Dobutamine as selective β1-adrenoceptor agonist in in vivo studies on human thermogenesis and lipid utilization

Abstract

The use of dobutamine as selective β1-adrenoceptor agonist in in vivo studies on human thermogenesis and lipid utilization was investigated in 20 men. At 2.5, 5, and 10 μg ⋅ kg−1 ⋅ min−1, dobutamine induced significant increases in energy expenditure, lipid oxidation, and lipolysis. The β1-adrenoceptor antagonist atenolol (bolus: 42.5 μg/kg, infusion: 1.02 μg ⋅ kg−1 ⋅ min−1) blocked all dobutamine-induced effects on thermogenesis and lipid utilization.
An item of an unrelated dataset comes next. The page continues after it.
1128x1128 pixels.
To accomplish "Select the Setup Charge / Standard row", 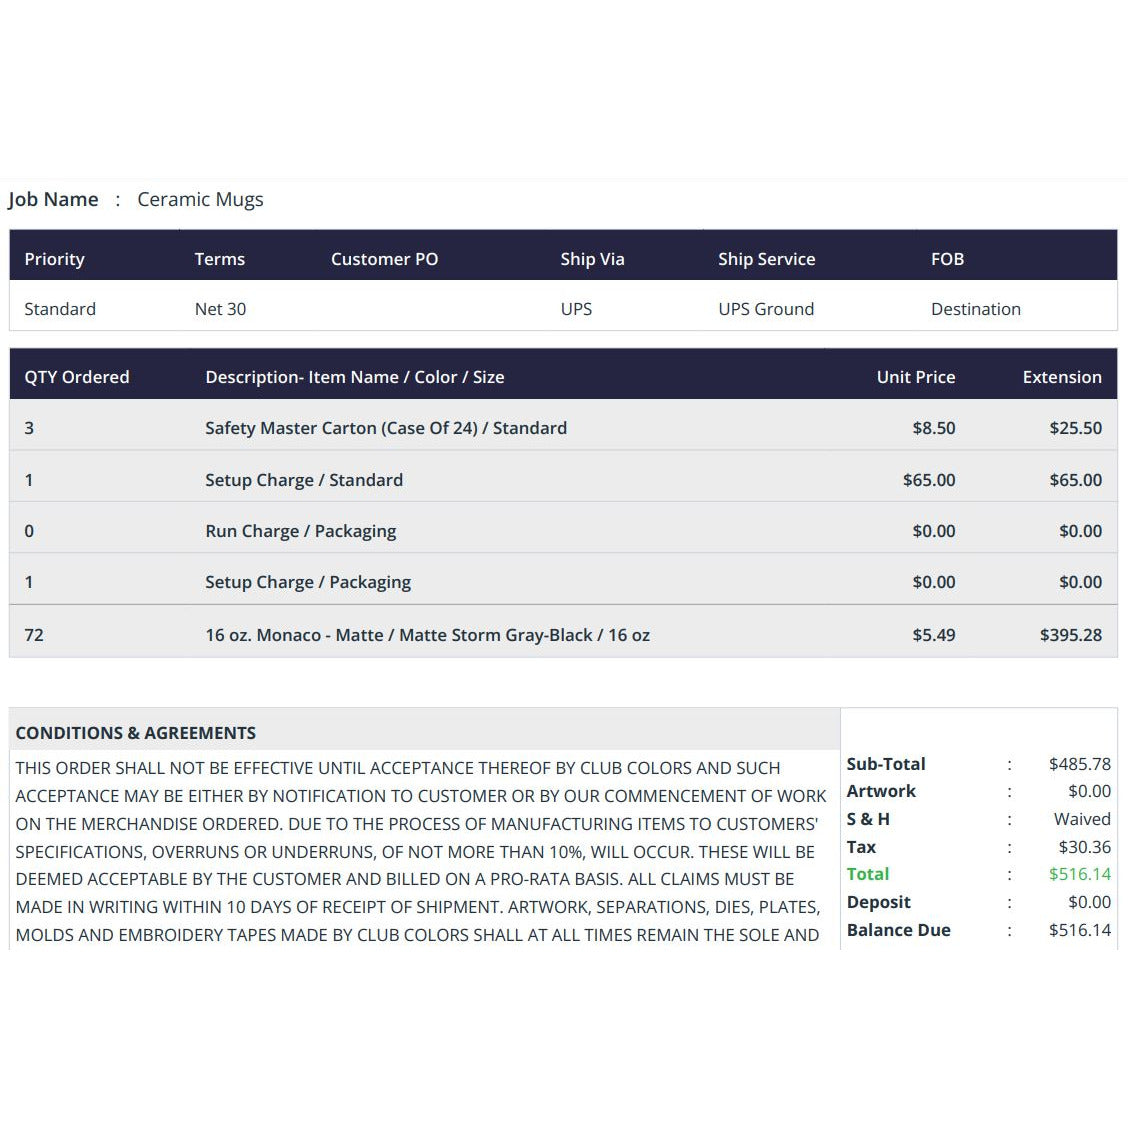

All parameters remained at levels comparable to those during saline infusion. The dose of atenolol used did not inhibit β2-adrenoceptor-specific changes in energy expenditure, lipid oxidation, and lipolysis during salbutamol infusion (85 ng ⋅ kg−1 ⋅ min−1). This indicates that atenolol was specific for β1-adrenoceptors and did not camouflage concomitant β2-adrenoceptor stimulation during dobutamine infusion. Therefore, we conclude that dobutamine can be used as a selective β1-adrenoceptor agonist at dosages ≤10 μg ⋅ kg−1 ⋅ min−1in in vivo studies on human thermogenesis and lipid utilization.